She’s definitely a Fijian sausage dog, by the way; as I hoped she’d be!
She’s been with us around 6 weeks, and she is progressing in wanted behaviors, although there were moments of one step forward, two steps back (like when I tried feeding her carrot pulp to get her to like veggies, and that backfired with her developing diarrhea).
Here are 3 tips for working on puppy behaviors at this stage:
1. Stay Consistent
It’s essential to potty train your pup so it learns when and where it’s appropriate to do its business. I take Jolene out to our yard at the start of the day and right after every meal.
Because she’s very young, additionally, I take her out to the yard every couple hours or so during my waking hours.
You should pay attention to your puppy’s signs, too. When Jolene whimpers, that usually indicates that she needs to go.
Jolene now strongly associates the grass with doing her business. She’s even learned to go to our front or back door to signal us.
2. Crate Training
It’s good to get your puppy used to being in a crate, particularly at night. Being in a crate creates boundaries and contains mess if your pup has accidents.
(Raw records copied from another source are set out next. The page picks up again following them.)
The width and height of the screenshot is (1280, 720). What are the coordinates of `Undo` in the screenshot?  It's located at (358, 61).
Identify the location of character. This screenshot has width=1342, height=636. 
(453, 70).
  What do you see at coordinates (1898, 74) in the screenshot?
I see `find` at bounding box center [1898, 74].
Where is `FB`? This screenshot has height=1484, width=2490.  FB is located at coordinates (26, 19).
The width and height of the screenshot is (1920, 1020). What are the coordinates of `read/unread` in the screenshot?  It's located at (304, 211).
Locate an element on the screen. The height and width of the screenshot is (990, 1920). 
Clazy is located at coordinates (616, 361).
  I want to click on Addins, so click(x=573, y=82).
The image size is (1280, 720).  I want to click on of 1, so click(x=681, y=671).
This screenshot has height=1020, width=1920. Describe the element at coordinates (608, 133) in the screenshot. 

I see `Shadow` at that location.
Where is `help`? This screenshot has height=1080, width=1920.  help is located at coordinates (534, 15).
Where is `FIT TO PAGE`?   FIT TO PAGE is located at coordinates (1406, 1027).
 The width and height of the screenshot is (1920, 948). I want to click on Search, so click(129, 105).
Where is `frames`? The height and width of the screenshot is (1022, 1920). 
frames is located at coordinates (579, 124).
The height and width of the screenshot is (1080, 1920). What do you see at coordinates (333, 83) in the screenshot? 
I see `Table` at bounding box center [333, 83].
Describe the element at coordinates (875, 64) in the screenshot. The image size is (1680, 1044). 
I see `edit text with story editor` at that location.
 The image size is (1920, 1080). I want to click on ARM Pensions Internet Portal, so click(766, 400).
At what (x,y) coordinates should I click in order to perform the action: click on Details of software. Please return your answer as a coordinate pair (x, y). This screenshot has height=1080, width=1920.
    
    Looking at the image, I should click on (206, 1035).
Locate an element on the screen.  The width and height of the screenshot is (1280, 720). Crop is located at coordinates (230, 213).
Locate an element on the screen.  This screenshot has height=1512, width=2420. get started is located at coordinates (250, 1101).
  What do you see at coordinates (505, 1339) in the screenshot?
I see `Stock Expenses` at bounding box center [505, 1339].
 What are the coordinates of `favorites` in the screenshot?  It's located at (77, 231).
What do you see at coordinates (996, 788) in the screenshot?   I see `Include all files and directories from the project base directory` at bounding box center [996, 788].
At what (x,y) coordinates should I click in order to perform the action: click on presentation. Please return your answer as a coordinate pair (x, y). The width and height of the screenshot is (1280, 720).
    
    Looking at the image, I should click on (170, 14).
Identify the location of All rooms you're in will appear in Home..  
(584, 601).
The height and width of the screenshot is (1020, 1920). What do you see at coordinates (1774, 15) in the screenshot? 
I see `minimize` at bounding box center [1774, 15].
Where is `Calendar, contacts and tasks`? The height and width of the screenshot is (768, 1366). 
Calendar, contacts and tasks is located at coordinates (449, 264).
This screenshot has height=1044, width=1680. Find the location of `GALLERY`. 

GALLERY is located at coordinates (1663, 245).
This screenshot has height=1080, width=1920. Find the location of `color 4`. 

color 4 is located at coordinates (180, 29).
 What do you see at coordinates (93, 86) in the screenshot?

The sooner you start crate training, the quicker your pup will take to its crate as a place of comfort.
I recommend a gridded crate so your pup can see its surroundings easily. Just put down a blanket on one side, newspaper on the other, add some toys, and you’re good to go.
When I open the door to Jolene’s crate, she’s become so comfortable in there that she sometimes stays put. But when it’s feeding time, she bolts out!
3. Encourage Play and Exploration
Puppies are naturally curious creatures, and I encourage Jolene to move around our house and yard while keeping my eye on her. She loves to play with our other dog, Guthrie. They run around the house together and engage in tug of war with a rope toy. It’s a good energy release for both of them.
Note that after a lot of running around in the house, you should take your pup out to do its business because all the excitement can lead to accidents if you don’t get ahead of them.